***** Material for the task *****

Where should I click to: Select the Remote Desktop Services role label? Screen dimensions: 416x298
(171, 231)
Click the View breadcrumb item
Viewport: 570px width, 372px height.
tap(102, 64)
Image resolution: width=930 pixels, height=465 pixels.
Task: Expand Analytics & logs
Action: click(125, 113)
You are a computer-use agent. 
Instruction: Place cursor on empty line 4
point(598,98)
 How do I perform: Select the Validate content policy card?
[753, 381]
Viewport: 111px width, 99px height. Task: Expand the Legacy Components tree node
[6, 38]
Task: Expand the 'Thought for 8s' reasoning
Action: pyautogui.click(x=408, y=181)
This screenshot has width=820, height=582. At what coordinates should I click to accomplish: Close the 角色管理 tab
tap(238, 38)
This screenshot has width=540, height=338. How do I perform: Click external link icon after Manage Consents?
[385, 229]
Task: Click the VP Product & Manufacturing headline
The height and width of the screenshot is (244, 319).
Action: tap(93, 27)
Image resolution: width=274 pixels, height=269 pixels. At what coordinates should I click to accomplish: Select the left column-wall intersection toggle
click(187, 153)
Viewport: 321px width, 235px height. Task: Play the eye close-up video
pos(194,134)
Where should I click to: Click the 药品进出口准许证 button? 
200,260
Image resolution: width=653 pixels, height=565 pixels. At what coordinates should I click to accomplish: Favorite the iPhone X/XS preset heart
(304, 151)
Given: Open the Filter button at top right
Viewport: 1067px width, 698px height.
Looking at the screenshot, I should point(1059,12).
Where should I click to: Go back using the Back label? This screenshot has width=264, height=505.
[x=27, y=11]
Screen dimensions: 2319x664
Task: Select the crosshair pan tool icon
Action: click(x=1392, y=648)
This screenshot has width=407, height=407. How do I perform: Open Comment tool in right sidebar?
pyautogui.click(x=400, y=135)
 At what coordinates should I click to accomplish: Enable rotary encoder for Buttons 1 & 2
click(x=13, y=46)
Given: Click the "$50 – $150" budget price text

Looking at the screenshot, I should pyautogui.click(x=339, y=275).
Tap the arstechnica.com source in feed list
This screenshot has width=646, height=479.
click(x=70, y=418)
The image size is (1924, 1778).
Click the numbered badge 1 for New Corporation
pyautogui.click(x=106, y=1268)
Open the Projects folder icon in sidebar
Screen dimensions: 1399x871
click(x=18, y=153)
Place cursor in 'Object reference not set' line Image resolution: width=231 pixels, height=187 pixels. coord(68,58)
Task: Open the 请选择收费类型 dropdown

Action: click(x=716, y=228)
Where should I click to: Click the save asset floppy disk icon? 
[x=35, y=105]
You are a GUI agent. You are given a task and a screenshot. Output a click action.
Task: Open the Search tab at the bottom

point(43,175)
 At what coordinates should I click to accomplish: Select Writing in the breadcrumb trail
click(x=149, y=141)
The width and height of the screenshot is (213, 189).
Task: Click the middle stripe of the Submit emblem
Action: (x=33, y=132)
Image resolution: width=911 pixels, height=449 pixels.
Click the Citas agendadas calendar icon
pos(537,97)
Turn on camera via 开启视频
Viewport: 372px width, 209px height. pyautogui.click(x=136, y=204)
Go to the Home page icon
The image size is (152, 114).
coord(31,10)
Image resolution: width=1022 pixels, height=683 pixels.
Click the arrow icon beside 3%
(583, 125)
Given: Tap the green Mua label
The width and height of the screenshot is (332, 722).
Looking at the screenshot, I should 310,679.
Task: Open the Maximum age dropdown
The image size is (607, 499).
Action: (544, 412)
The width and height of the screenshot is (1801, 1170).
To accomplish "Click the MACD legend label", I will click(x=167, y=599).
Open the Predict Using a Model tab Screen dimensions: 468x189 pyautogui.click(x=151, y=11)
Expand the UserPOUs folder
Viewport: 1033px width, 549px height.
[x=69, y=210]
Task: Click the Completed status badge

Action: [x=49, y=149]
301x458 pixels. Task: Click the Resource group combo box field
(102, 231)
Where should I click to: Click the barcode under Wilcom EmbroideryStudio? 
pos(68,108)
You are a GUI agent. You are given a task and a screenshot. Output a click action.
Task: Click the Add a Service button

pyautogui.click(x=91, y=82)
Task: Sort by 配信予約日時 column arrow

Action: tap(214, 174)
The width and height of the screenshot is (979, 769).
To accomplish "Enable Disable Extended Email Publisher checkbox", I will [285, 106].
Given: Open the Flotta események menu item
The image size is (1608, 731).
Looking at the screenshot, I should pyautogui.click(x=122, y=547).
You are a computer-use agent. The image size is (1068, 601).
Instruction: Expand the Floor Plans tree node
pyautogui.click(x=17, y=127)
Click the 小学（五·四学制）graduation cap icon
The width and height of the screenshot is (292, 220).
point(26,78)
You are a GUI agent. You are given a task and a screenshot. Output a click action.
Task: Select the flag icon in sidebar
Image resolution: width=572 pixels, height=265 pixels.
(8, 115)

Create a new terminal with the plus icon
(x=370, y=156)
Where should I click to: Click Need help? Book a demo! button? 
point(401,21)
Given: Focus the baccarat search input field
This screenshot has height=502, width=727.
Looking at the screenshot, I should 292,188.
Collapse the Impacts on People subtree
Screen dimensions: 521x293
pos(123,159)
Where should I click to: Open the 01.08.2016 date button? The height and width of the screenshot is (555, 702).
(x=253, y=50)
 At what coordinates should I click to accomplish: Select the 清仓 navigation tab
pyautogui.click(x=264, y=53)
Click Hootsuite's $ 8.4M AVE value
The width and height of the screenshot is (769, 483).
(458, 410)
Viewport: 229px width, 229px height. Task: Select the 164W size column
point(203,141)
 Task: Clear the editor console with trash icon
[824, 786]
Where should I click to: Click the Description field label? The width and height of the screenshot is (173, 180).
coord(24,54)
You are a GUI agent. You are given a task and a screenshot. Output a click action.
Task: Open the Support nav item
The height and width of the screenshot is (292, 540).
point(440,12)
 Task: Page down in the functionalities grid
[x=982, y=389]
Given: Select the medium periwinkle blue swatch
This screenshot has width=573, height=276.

*****

§ **What you will do**:
Find every line in the entries above that contains the word "Instruction" and copy each such line. Treat case as significant.

§ **Exercise result**:
Instruction: Place cursor on empty line 4
Instruction: Expand the Floor Plans tree node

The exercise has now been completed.